Nanorod metal oxide based electrodes and their application in hybrid photovoltaics

Abstract

As a result of quickly increasing energy consumption, together with the need to produce this energy in a clean and sustainable fashion, photovoltaics is attracting abundant interest in the scientific community. Nowadays, the third generation photovoltaics poses a promising approach to further lower the production cost of solar cells. One of the representatives in this breed of photovoltaics is the hybrid solar cell, which is based on the combination of an inorganic and an organic semiconductor. Generally, an n-type inorganic semiconductor acts as the electron acceptor and a p-type semiconducting polymer serves as an light absorber and electron donor. Currently, metal-oxides such as ZnO and TiO2 have attracted a lot of of interest for the integration into hybrid solar cells due to their low-cost synthesis, reduced amount of toxicity compared to other inorganic semiconductors, good stability, and convenient electrical and optical properties. The big challenge remains to control the dimensions and morphology of metal oxides for the development of hybrid solar cells with high performances. To this end, vertically ordered nanorods arrays are a promising solution. Charge transport is highly dependent on the pathway of the charge carriers, so the one-dimensional structure of the nanorods provides a highway for electrons to the electrode. Moreover, this morphology ensures a large interface where electron-whole pairs can be split. In this PhD-thesis, we demonstrate the latest developments in our research towards application of metal oxides nanorod arrays/polymer for hybrid solar cells. Recently, we published a 40% increase in efficiency and for hydrothermally grown ZnO nanorods combined with poly-(3-hexylthiophene-2,5-diyl)(P3HT) through optimization of the ZnO/polymer interfacial area in combination with appropriate blocking layers for holes and electrons.
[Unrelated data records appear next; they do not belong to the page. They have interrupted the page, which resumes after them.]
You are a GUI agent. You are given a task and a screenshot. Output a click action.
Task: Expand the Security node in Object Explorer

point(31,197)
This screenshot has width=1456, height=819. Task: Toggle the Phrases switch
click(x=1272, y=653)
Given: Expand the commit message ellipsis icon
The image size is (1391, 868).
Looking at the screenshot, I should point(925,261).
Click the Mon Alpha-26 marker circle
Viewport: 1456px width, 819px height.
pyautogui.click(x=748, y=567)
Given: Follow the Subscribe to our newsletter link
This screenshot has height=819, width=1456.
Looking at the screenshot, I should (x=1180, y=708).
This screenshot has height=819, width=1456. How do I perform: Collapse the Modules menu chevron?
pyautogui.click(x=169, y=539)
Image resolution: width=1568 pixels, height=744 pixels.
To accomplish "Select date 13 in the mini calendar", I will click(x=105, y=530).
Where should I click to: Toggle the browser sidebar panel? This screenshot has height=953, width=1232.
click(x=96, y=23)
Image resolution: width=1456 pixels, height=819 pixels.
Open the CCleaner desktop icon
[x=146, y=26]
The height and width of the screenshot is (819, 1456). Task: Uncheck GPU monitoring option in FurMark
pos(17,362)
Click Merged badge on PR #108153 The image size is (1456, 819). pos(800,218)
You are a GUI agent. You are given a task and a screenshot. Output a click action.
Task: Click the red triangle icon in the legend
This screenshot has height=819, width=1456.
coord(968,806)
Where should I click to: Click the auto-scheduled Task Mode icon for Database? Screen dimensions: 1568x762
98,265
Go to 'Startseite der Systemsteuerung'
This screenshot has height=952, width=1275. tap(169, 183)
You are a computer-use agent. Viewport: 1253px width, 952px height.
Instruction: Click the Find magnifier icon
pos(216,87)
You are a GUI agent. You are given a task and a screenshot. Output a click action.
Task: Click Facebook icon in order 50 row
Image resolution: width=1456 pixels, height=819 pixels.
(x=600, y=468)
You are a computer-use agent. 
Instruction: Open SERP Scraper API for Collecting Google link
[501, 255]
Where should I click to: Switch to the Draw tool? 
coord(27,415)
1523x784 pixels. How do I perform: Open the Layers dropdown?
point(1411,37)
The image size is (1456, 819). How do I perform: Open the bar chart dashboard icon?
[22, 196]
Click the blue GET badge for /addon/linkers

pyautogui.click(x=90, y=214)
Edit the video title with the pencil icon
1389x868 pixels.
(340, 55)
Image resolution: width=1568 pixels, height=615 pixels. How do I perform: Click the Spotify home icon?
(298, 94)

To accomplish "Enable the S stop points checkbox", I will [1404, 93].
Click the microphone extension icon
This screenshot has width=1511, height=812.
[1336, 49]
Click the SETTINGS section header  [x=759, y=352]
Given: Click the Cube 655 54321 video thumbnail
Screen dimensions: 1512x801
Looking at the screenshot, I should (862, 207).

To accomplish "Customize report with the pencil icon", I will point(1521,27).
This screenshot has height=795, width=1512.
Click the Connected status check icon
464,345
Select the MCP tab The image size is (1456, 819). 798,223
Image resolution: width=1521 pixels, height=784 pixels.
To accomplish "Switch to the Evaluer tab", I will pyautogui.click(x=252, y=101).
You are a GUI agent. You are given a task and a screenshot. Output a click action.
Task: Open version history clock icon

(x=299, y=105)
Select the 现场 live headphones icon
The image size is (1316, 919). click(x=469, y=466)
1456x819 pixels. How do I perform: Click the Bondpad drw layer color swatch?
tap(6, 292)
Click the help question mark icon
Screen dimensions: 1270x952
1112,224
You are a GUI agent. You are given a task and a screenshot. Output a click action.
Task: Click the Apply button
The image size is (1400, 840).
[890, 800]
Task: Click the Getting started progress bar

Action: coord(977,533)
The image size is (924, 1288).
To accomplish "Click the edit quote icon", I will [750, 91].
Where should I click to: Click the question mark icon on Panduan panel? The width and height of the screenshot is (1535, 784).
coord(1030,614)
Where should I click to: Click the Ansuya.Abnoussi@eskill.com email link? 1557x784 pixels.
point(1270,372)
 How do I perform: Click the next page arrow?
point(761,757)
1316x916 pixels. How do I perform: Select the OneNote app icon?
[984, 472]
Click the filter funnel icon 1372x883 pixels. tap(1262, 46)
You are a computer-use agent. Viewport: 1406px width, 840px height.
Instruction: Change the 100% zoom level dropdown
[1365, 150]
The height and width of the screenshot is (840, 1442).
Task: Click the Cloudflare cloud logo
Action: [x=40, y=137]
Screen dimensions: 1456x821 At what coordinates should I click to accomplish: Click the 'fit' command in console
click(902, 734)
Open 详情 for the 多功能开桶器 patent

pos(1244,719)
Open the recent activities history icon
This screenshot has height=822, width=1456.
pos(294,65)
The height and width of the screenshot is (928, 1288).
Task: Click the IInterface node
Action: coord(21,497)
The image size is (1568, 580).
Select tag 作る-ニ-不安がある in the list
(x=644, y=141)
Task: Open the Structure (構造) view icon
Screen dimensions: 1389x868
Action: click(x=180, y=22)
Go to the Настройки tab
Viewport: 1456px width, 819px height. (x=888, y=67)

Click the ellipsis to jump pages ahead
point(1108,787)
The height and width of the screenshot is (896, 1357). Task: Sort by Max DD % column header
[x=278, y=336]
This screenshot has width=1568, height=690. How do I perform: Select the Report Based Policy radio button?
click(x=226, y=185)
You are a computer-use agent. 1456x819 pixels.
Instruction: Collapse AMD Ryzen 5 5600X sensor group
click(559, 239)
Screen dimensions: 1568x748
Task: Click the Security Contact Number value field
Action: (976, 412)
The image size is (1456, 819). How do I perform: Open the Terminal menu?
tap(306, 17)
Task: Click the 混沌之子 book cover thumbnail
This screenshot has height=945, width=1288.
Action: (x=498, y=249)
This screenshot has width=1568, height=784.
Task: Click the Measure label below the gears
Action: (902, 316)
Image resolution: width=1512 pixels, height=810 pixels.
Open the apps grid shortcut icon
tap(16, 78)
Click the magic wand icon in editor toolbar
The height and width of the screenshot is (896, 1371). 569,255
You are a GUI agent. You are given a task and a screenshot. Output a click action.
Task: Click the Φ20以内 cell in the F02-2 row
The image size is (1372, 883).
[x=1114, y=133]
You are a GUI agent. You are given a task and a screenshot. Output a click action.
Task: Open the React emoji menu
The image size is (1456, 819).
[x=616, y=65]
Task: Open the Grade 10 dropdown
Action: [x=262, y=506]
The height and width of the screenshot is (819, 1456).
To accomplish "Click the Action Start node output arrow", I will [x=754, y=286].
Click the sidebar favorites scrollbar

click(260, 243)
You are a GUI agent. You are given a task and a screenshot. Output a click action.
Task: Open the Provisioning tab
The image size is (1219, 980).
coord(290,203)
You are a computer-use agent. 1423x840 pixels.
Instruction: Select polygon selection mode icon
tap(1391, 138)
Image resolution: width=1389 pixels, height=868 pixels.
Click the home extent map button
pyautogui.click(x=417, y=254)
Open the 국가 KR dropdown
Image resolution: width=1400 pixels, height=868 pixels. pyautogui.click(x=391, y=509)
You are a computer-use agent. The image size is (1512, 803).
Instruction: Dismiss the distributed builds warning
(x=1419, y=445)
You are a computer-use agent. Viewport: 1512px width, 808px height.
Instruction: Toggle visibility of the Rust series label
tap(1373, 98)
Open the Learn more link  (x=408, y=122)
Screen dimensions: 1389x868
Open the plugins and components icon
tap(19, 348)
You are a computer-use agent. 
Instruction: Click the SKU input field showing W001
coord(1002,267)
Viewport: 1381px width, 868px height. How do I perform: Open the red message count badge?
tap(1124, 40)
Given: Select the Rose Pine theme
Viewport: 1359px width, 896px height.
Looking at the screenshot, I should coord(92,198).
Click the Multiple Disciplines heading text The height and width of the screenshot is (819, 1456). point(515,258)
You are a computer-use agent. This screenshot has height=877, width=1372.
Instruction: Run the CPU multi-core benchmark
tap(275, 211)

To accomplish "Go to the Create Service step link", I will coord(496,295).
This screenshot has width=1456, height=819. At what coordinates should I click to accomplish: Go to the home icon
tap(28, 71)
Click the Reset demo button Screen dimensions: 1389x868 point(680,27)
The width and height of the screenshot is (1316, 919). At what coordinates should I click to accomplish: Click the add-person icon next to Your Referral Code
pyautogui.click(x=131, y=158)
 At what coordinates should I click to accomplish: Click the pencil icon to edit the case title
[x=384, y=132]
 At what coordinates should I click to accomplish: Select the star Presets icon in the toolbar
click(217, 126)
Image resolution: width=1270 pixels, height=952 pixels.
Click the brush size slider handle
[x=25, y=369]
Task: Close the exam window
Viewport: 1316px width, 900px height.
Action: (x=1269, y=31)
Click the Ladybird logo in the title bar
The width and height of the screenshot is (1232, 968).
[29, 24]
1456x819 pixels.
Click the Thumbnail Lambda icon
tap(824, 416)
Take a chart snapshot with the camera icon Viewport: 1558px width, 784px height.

Further enhancement of the efficiency for this type of solar cells is achieved by controlling the diameter and the packing density of the metal oxide nanorods, which lead to a record efficiency for ZnO nanorods/P3HT hybrid solar cells. Another important highlight, from an environmental point of view, is the possibility of creating a fully water-based hybrid solar cell. This work demonstrates the potential of hybrid photovoltaics and their viability concerning environmentally friendly device processing.